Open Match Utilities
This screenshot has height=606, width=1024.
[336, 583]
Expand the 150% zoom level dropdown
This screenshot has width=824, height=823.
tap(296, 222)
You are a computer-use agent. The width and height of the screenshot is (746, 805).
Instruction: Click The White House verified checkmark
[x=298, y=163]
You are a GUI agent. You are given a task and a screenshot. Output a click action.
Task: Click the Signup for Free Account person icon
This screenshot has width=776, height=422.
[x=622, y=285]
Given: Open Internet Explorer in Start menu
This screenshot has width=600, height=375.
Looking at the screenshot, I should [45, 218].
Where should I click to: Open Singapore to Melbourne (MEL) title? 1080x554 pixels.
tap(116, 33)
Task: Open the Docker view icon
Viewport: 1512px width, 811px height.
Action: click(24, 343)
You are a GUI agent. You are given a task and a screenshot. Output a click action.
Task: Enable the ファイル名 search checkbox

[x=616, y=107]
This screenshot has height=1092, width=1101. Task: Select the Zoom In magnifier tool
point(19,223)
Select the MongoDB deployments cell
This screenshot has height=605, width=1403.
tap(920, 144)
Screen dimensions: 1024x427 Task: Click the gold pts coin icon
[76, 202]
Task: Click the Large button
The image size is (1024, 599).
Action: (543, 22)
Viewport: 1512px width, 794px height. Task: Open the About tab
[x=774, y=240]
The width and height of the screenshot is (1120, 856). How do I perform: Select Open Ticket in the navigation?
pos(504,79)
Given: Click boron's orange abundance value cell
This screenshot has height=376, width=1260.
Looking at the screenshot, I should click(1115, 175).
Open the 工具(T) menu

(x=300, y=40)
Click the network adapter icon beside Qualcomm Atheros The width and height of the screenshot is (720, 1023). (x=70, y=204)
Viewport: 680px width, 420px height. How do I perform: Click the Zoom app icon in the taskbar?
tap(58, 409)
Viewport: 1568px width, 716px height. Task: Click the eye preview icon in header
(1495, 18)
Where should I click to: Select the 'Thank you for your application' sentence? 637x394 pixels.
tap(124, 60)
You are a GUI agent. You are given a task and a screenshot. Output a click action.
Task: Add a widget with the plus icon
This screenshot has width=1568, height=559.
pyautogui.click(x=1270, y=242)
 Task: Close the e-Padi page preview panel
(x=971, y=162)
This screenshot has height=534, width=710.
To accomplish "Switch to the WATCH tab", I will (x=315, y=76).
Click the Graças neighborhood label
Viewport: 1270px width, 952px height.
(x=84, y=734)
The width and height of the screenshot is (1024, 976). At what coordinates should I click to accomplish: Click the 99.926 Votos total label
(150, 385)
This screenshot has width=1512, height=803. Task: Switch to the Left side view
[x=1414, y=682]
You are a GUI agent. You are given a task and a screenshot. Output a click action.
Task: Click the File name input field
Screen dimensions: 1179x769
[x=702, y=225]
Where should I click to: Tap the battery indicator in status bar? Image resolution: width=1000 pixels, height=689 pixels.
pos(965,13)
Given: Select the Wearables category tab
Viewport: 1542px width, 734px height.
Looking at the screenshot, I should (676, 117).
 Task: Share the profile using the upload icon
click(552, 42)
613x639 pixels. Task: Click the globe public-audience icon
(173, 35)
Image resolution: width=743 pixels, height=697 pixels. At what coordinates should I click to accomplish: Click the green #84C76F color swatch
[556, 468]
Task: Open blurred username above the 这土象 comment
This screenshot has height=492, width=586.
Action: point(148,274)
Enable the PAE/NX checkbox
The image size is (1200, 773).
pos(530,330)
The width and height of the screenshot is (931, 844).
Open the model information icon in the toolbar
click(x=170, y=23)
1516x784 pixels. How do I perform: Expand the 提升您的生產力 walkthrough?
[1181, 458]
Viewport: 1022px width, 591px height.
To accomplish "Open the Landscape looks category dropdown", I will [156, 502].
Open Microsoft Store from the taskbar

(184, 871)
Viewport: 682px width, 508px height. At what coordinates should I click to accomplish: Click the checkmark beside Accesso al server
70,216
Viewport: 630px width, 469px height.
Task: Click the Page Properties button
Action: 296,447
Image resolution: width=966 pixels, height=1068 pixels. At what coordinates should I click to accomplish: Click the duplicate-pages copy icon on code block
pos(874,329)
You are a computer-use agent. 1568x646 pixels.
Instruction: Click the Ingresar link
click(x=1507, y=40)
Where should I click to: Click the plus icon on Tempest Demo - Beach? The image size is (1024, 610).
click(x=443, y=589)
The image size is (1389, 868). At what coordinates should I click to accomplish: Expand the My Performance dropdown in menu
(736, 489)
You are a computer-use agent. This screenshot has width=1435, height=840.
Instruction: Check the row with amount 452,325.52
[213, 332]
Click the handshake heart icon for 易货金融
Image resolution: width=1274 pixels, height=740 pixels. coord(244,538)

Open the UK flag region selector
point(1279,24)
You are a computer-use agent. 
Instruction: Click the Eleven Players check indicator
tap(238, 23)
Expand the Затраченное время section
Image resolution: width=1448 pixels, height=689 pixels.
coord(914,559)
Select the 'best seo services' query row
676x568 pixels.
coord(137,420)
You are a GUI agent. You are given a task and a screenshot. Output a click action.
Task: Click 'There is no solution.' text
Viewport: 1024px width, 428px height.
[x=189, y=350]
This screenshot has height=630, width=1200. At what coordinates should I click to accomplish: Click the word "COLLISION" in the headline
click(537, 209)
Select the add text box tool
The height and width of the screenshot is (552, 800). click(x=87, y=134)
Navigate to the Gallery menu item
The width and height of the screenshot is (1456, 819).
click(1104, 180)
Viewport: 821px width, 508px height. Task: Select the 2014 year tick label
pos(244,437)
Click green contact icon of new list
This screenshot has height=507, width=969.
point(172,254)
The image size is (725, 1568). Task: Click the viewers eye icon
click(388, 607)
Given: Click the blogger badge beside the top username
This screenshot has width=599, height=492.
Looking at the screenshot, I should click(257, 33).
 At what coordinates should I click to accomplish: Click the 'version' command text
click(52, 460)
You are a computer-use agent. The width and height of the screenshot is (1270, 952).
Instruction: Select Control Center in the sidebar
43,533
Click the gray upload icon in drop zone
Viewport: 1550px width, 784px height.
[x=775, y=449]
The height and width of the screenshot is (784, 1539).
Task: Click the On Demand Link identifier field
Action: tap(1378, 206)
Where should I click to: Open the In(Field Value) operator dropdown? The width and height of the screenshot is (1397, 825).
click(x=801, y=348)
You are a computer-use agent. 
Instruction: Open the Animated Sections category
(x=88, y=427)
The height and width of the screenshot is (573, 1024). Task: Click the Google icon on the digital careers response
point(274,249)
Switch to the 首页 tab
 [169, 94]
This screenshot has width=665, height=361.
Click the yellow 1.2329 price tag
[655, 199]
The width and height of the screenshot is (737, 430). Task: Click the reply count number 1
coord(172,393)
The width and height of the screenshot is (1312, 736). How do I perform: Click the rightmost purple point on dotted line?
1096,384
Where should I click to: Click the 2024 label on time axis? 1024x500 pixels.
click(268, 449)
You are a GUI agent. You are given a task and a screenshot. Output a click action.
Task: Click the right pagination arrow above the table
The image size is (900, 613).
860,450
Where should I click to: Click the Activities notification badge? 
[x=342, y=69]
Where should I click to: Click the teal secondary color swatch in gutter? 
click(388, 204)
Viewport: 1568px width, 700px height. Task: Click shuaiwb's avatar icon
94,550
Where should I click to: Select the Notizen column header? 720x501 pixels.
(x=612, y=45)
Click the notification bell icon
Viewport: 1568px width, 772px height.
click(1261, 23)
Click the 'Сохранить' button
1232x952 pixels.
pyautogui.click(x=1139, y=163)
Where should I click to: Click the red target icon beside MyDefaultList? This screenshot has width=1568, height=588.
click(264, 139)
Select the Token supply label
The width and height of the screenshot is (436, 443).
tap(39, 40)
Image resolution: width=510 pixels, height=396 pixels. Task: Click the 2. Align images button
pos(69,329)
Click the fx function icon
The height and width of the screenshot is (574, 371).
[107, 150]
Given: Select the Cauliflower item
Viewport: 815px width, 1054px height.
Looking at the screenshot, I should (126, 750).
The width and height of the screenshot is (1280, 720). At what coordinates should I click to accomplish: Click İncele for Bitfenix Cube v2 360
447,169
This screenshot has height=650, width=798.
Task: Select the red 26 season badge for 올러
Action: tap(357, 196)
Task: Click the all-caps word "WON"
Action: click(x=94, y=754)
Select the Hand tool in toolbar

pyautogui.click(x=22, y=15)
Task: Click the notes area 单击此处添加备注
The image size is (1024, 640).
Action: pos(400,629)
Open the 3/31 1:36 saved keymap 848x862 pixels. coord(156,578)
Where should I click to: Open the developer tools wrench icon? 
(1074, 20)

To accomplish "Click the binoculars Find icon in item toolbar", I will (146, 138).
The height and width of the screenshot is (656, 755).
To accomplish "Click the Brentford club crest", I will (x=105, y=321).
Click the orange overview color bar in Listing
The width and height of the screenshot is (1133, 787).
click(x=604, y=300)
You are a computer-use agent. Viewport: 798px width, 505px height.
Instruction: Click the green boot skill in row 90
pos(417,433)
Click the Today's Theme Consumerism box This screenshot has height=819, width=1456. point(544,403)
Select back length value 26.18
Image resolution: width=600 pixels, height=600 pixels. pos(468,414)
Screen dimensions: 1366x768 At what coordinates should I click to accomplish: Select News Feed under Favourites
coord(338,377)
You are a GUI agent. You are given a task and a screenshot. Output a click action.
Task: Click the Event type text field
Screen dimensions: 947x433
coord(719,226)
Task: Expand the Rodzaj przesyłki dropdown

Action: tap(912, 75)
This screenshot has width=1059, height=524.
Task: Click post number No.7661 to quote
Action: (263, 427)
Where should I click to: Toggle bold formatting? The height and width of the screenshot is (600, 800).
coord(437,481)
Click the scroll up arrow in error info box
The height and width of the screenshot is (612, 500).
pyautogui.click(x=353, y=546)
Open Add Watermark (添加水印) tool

> _Problem requirements_
Look above for the line containing "Task: Click the Event type text field", then transcribe it and all lines after it through the last, exactly and with nothing else.

> _Completed task_
Task: Click the Event type text field
Screen dimensions: 947x433
coord(719,226)
Task: Expand the Rodzaj przesyłki dropdown

Action: tap(912, 75)
This screenshot has width=1059, height=524.
Task: Click post number No.7661 to quote
Action: (263, 427)
Where should I click to: Toggle bold formatting? The height and width of the screenshot is (600, 800).
coord(437,481)
Click the scroll up arrow in error info box
The height and width of the screenshot is (612, 500).
pyautogui.click(x=353, y=546)
Open Add Watermark (添加水印) tool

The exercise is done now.